■ **Consignes**:
**1.** Répondez à ces questions d'après le texte du document :
(a) Quelle place du championnat le club vainqueur occupe-t-il désormais ?
(b) À quelle place Kazan a-t-il glissé ?
(c) En quelle année tombe le jubilé de la création de Kazan ?
**2.** Dites si chacune de ces affirmations s'accorde avec le texte du document, en répondant par oui ou par non et en citant les mots qui le montrent :
(a) Le Dynamo de Moscou a subi une défaite chez Perm.
(b) Vladimir Vujtek entraîne toujours Kazan.
(c) Kazan a perdu au Spartak.

■ **Texte du document**:
####################

Cette large victoire permet à son club de prendre la deuxième place du championnat en délogeant un Dynamo de Moscou qui a mal digéré les blessures de Datsyuk et Bartecko (victoire en mort subite contre le Neftekhimik après deux défaites en prolongation au CSKA et surtout chez le dernier Perm...).

Kazan glisse pour sa part à la sixième place. Une équipe tatare qui parait friable à l'extérieur (défaite au Spartak par exemple) et surtout qui ne paraît pas être en mesure de relancer la machine en cas de danger. Est-ce le manque de cohésion suite aux arrivées des stars d'outre-Atlantique, le changement d'entraîneur après le retour dans son pays de Vladimir Vujtek, le manque de motivation de certains qui attendent le retour de la NHL, la pression épouvantable mise sur l'équipe par les autorités du Tatarstan pour remporter le titre suprême en 2005, année du jubilé de la création de Kazan ? Quoi qu'il en soit, cette équipe ne paraît pas, pour l'instant, capable de remporter le titre. Mais nous n'en sommes qu'en octobre.

####################

■ **Données fournies**:
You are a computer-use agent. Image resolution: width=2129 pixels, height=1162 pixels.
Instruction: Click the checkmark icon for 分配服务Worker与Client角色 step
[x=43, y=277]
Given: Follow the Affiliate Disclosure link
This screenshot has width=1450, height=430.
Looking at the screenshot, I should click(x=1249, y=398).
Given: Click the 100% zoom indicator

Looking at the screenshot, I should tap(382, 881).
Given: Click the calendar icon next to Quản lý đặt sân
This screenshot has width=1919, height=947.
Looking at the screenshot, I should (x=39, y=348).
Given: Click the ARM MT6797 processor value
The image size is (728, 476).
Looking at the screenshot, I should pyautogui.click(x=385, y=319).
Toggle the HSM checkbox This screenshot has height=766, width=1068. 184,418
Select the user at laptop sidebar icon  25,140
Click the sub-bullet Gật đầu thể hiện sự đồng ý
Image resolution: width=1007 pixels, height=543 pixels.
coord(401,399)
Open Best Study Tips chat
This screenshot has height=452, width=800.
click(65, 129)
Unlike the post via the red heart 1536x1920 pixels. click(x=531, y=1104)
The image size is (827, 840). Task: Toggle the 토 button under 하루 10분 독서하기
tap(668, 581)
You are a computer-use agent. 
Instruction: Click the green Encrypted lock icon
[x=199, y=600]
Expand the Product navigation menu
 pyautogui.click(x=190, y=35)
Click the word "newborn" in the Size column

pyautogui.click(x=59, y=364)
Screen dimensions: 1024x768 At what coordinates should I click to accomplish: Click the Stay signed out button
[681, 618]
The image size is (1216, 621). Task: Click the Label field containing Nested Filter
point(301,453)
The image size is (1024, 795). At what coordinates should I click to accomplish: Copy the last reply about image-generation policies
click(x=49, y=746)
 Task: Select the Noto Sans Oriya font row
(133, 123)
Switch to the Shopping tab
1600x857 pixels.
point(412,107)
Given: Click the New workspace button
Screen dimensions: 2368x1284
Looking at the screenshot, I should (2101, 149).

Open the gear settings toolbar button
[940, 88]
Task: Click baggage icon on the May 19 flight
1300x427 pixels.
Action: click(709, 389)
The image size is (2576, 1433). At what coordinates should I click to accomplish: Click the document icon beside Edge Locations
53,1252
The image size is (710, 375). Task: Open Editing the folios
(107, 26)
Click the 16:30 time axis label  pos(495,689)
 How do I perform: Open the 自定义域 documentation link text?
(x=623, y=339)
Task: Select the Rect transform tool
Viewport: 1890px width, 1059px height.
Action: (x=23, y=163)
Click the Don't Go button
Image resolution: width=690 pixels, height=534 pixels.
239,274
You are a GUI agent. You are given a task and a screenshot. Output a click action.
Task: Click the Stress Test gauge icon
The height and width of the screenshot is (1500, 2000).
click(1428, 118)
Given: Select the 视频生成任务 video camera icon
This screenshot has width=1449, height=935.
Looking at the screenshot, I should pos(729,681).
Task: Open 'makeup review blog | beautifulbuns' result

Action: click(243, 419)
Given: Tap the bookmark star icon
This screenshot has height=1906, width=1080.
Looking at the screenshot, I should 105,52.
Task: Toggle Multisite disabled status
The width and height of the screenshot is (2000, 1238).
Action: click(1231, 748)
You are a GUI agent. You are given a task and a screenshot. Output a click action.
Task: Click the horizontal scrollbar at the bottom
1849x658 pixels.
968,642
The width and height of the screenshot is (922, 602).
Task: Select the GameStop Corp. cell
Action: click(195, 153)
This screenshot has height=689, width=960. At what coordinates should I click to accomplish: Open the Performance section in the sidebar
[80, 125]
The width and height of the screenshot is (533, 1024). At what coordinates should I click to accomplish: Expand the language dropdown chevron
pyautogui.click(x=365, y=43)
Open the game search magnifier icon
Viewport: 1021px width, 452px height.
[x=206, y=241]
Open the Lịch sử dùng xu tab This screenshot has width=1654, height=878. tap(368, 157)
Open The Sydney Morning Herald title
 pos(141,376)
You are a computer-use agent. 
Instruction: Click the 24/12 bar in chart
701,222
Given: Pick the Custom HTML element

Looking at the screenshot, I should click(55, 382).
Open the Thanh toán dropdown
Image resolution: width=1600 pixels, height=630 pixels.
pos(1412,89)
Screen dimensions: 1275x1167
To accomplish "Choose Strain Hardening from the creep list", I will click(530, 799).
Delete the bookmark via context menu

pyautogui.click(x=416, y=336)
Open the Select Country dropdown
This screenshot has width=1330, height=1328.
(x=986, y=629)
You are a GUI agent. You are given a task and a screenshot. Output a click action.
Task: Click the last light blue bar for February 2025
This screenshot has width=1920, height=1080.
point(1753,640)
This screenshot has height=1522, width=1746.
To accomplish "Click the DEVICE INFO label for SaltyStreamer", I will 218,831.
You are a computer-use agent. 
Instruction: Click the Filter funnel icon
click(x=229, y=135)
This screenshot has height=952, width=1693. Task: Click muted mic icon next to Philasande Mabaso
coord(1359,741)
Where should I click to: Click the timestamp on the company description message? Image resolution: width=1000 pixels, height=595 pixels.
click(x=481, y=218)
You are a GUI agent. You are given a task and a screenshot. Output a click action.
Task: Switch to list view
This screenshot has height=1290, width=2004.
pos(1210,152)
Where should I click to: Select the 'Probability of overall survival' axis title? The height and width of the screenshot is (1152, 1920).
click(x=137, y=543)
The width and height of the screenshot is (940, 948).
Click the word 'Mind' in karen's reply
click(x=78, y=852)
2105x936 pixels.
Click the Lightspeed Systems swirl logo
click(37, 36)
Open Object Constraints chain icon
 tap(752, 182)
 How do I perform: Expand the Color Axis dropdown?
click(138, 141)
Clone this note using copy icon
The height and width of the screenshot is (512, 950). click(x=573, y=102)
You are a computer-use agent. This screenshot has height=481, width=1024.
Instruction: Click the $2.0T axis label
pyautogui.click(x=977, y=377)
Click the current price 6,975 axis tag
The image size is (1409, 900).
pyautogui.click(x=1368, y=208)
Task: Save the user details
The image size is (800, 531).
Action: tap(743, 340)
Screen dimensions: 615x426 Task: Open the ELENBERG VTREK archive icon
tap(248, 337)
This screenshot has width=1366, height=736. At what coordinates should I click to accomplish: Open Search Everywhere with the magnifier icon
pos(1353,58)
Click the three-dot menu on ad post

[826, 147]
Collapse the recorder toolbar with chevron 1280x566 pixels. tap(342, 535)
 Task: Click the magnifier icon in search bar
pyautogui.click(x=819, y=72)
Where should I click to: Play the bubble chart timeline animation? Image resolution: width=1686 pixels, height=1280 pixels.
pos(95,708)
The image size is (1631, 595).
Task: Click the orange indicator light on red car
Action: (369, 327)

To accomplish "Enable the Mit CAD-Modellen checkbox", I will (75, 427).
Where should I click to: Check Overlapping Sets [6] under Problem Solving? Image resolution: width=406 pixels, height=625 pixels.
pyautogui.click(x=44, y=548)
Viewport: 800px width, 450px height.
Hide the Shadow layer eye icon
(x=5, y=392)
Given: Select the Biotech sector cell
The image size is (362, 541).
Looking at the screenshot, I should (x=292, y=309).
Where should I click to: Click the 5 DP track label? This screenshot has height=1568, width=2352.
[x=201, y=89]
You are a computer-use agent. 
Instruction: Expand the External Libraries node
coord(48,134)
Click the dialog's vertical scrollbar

####################

■ **Réponses**:
**1.**
(a) La deuxième place.
(b) La sixième place.
(c) En 2005.

**2.**
(a) Oui : « deux défaites en prolongation au CSKA et surtout chez le dernier Perm ».
(b) Non : « le changement d'entraîneur après le retour dans son pays de Vladimir Vujtek ».
(c) Oui : « défaite au Spartak par exemple ».